--- Material for the task ---

- - -

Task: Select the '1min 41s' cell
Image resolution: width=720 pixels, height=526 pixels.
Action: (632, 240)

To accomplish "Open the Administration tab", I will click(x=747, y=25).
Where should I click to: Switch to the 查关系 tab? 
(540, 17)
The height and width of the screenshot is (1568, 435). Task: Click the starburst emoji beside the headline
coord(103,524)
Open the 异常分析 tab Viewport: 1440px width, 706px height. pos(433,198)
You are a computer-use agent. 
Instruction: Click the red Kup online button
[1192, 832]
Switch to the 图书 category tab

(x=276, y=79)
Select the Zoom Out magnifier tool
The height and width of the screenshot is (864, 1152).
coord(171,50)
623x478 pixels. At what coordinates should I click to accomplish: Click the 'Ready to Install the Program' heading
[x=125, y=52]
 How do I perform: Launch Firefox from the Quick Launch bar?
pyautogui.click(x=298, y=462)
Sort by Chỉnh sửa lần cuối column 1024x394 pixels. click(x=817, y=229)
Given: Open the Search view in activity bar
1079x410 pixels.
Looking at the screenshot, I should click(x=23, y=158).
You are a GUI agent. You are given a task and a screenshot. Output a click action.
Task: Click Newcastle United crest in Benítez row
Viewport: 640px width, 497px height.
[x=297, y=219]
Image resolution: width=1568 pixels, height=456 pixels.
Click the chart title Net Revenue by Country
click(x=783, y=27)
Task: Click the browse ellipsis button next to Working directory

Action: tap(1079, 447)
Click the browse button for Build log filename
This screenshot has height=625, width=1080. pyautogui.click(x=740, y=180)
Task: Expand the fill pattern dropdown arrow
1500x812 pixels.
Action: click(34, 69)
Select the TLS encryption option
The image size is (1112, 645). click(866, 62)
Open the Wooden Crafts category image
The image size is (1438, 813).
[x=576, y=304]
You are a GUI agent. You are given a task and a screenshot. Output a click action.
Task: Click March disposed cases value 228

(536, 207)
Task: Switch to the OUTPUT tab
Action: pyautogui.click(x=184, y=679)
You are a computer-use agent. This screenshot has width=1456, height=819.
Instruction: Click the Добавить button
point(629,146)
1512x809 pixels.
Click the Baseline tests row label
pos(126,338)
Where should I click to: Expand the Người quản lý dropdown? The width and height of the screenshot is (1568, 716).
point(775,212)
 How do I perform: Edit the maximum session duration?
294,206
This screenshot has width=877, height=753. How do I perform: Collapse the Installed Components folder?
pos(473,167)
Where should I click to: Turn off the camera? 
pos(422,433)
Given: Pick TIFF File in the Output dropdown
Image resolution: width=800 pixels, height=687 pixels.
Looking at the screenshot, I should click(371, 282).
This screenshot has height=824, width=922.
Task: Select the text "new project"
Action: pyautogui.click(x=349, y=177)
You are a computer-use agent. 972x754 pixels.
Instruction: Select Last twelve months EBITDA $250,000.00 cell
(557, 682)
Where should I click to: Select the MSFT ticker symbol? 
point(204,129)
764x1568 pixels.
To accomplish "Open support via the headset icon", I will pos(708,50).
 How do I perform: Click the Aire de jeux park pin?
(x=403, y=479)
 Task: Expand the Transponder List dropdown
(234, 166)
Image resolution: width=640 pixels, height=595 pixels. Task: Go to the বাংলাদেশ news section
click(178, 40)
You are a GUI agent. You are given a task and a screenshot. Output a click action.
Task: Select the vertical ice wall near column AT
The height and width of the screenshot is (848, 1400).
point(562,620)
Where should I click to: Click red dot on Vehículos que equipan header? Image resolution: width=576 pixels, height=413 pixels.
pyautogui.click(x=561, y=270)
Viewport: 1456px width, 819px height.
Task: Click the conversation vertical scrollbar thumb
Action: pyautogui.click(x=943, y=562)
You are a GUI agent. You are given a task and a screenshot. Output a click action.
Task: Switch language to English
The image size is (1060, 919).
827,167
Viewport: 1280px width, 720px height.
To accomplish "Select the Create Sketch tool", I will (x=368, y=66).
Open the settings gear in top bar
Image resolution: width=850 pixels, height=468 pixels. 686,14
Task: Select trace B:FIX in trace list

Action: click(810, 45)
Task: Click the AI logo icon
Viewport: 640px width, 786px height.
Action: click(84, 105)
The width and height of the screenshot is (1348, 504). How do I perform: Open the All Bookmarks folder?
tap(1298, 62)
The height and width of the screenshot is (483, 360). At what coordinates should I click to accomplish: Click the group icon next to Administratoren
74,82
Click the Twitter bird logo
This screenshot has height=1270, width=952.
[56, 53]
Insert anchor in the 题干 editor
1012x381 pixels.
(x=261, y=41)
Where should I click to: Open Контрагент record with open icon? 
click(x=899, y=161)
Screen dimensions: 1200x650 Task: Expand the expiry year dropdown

- - -

--- Exercise ---
Return a copy of each line in the entries that contains "will".

--- Solved exercise ---
To accomplish "Open the Administration tab", I will click(x=747, y=25).
To accomplish "Open support via the headset icon", I will pos(708,50).
To accomplish "Select the Create Sketch tool", I will (x=368, y=66).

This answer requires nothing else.